>>>>>

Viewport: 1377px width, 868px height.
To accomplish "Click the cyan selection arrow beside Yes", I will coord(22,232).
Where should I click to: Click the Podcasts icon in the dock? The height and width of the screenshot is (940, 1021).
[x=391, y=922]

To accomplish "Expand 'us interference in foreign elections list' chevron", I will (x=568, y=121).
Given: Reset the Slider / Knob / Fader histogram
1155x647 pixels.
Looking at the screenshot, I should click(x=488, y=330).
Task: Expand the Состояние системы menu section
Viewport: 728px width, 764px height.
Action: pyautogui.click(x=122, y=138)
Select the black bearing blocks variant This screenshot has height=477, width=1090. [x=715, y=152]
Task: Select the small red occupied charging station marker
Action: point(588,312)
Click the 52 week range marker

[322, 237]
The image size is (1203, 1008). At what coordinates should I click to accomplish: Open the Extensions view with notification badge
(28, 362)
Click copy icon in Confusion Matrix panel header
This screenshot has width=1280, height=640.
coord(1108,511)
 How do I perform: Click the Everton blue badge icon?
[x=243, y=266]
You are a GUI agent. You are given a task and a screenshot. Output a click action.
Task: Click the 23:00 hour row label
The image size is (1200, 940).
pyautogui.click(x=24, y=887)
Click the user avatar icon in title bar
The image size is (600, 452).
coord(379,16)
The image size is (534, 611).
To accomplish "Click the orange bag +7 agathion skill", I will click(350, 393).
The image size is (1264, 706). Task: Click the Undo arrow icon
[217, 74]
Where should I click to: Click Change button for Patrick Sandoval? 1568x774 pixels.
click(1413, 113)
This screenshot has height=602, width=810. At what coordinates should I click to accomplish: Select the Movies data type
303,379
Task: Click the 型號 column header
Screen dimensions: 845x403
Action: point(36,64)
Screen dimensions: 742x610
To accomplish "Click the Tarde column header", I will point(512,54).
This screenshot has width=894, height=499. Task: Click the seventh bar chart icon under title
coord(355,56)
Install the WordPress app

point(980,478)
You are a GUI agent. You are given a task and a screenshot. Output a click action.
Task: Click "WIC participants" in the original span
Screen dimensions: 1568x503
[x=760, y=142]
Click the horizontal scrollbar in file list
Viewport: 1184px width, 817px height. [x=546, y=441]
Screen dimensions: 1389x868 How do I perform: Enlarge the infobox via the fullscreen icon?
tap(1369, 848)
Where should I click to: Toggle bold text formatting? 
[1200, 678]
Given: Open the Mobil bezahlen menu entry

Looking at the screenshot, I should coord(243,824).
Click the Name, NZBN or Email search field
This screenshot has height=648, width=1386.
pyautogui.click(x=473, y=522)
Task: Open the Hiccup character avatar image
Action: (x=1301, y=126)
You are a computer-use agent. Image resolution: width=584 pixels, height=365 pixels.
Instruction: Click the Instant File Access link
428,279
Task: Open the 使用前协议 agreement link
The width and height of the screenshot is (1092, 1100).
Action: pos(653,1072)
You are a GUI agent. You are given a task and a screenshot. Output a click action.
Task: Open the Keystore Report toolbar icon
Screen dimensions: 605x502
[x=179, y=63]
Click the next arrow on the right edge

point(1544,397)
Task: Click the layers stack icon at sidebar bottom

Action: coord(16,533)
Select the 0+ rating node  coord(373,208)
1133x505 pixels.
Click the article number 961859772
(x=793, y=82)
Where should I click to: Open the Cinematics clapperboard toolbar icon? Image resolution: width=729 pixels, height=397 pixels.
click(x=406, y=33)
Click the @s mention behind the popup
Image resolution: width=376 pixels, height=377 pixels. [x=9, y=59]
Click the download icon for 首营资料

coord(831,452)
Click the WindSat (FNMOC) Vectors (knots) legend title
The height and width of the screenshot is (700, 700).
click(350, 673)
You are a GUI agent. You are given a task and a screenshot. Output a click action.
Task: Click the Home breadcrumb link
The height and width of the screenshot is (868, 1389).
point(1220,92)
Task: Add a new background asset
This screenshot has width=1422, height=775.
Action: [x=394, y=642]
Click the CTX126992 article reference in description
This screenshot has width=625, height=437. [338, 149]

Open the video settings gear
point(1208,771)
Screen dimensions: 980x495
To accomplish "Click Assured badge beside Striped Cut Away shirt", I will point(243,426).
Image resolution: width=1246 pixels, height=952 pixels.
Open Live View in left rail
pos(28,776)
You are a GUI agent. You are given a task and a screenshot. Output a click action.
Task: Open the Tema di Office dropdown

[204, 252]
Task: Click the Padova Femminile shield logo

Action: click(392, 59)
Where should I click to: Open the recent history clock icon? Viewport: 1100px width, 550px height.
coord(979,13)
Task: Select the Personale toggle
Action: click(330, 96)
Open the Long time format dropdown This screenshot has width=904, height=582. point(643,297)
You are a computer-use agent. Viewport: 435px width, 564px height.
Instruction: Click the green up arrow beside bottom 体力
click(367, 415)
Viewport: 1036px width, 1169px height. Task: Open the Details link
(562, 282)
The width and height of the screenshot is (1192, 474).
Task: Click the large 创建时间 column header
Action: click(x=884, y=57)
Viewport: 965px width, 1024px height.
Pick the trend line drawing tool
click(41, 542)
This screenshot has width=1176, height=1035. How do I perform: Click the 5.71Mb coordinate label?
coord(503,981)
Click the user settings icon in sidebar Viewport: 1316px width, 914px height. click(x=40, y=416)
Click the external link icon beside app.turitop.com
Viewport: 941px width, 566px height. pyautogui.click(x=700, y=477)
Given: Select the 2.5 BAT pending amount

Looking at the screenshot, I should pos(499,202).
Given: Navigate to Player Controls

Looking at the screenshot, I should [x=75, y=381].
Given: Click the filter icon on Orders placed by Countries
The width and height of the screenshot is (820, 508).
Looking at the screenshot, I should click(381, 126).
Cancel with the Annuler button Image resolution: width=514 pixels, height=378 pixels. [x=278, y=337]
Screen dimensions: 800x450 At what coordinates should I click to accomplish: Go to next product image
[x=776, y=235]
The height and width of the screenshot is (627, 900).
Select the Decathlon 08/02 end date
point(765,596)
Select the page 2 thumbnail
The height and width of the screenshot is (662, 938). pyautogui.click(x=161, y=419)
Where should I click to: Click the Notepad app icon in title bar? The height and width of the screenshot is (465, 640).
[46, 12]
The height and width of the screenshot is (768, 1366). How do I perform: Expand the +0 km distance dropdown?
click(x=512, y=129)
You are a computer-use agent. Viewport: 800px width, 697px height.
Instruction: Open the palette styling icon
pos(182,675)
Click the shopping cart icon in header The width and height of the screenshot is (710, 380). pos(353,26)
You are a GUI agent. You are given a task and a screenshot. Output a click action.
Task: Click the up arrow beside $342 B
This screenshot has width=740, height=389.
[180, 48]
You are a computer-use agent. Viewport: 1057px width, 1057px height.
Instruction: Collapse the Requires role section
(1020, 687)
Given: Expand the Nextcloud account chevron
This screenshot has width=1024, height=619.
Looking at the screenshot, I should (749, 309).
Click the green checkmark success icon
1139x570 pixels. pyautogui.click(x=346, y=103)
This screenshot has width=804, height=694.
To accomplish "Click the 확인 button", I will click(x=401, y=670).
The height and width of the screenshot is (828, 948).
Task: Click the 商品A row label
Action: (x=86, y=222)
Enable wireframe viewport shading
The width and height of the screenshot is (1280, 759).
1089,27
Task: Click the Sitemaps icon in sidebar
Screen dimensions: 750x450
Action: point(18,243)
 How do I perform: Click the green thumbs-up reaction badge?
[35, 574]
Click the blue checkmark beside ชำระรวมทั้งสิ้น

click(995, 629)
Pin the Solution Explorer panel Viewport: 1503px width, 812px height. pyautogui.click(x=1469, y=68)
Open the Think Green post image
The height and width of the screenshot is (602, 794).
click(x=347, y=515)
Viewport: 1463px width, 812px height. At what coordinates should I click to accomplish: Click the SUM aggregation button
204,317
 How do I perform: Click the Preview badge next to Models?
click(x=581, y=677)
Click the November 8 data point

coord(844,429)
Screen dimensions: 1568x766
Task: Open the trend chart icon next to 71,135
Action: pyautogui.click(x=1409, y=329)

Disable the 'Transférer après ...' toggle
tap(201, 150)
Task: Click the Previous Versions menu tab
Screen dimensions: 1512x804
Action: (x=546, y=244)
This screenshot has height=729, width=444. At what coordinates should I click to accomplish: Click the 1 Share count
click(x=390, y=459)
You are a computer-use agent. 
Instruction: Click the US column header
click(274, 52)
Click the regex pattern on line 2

<<<<<

## WORK TASK
From the listing above, return the lines starting at the one with "1133x505 pixels." and ending at the one with "Screen dimensions: 980x495", both kept, exactly as they appear and nothing more.

## SOLVED PROBLEM
1133x505 pixels.
Click the article number 961859772
(x=793, y=82)
Where should I click to: Open the Cinematics clapperboard toolbar icon? Image resolution: width=729 pixels, height=397 pixels.
click(x=406, y=33)
Click the @s mention behind the popup
Image resolution: width=376 pixels, height=377 pixels. [x=9, y=59]
Click the download icon for 首营资料

coord(831,452)
Click the WindSat (FNMOC) Vectors (knots) legend title
The height and width of the screenshot is (700, 700).
click(350, 673)
You are a GUI agent. You are given a task and a screenshot. Output a click action.
Task: Click the Home breadcrumb link
The height and width of the screenshot is (868, 1389).
point(1220,92)
Task: Add a new background asset
This screenshot has width=1422, height=775.
Action: [x=394, y=642]
Click the CTX126992 article reference in description
This screenshot has width=625, height=437. [338, 149]

Open the video settings gear
point(1208,771)
Screen dimensions: 980x495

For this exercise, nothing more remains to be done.